The science fiction film premiered in 1982, and follows an alien who was left behind on Earth after the rest of his family were chased away by US government vehicles. During his stay, he met a 10-year-old boy who sheltered him and promised to keep him safe until he returned home.
Speaking at the New York Times 100 Summit on Tuesday (April 25) the iconic director made remarks regarding editing a scene to feature federal agents holding walkie-talkies instead of guns when they were chasing the children for the 20th anniversary special edition of the film. .
Spielberg explained why he initially thought removing the weapons was a great idea, but he realised later that it “was a mistake”.
“I never should have done that,” Spielberg said. “E.T. is a product of its era. No film should be revised based on the lenses we now are, either voluntarily, or being forced to peer through.”
He continued: “E.T. was a film that I was sensitive to the fact that the federal agents were approaching kids with firearms exposed and I thought I would change the guns into walkie-talkies. Years went by and I changed my own views.”
Throughout the years, Spielberg has often spoken of how he regretted adjusting the film to conform to more current societal norms.

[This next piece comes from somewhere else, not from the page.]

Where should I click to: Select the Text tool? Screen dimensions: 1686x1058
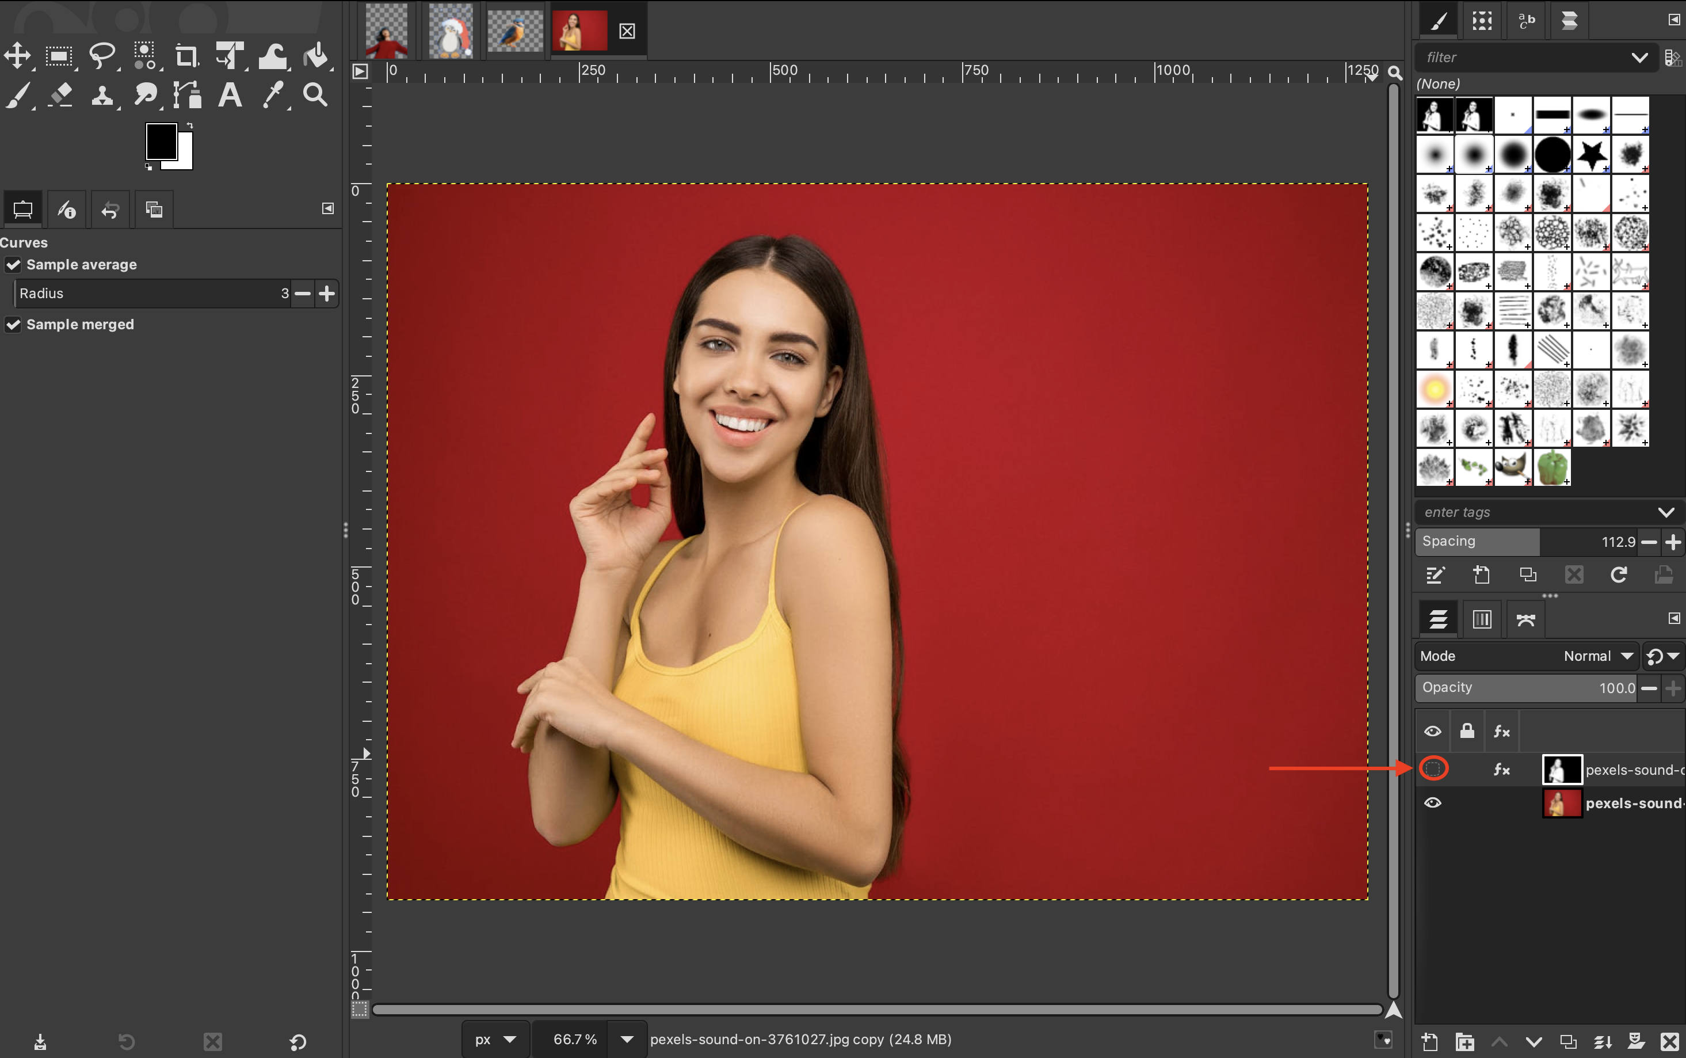click(229, 95)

“I should have never messed with the archives of my own work, and I don’t recommend anyone do that,” Spielberg said during the event. “All our movies are a kind of a signpost of where we were when we made them, what the world was like and what the world was receiving when we got those stories out there. So I really regret having that out there.”
Spielberg is responsible for blockbuster films and franchises – including Indiana Jones, The Goonies, Poltergeist, Saving Private Ryan, Jurassic Park, Jaws and many more.
E.T. The Extra-Terrestrial grossed $792.9million at the box office, and earned four Oscars, five Saturn Awards and two Golden Globe Awards.
Meanwhile, Spielberg recently said E.T. was a “pretty perfect” movie, in an interview on The Late Late Show With Steven Colbert.
“Sometimes I see things that I had intended to do that I didn’t do, and sometimes I see things that would have been a better idea than what I’m now seeing all these years later – but for the most part, E.T. is a pretty perfect movie.”
Earlier this week, Spielberg also shared his reaction after seeing Indiana Jones And The Dial Of Destiny for the first time.
The upcoming fifth instalment is the first entry in the franchise not directed by Spielberg, who instead serves as an executive producer. James Mangold, who previously helmed Logan and Ford v Ferrari, takes up the role of director on the sequel.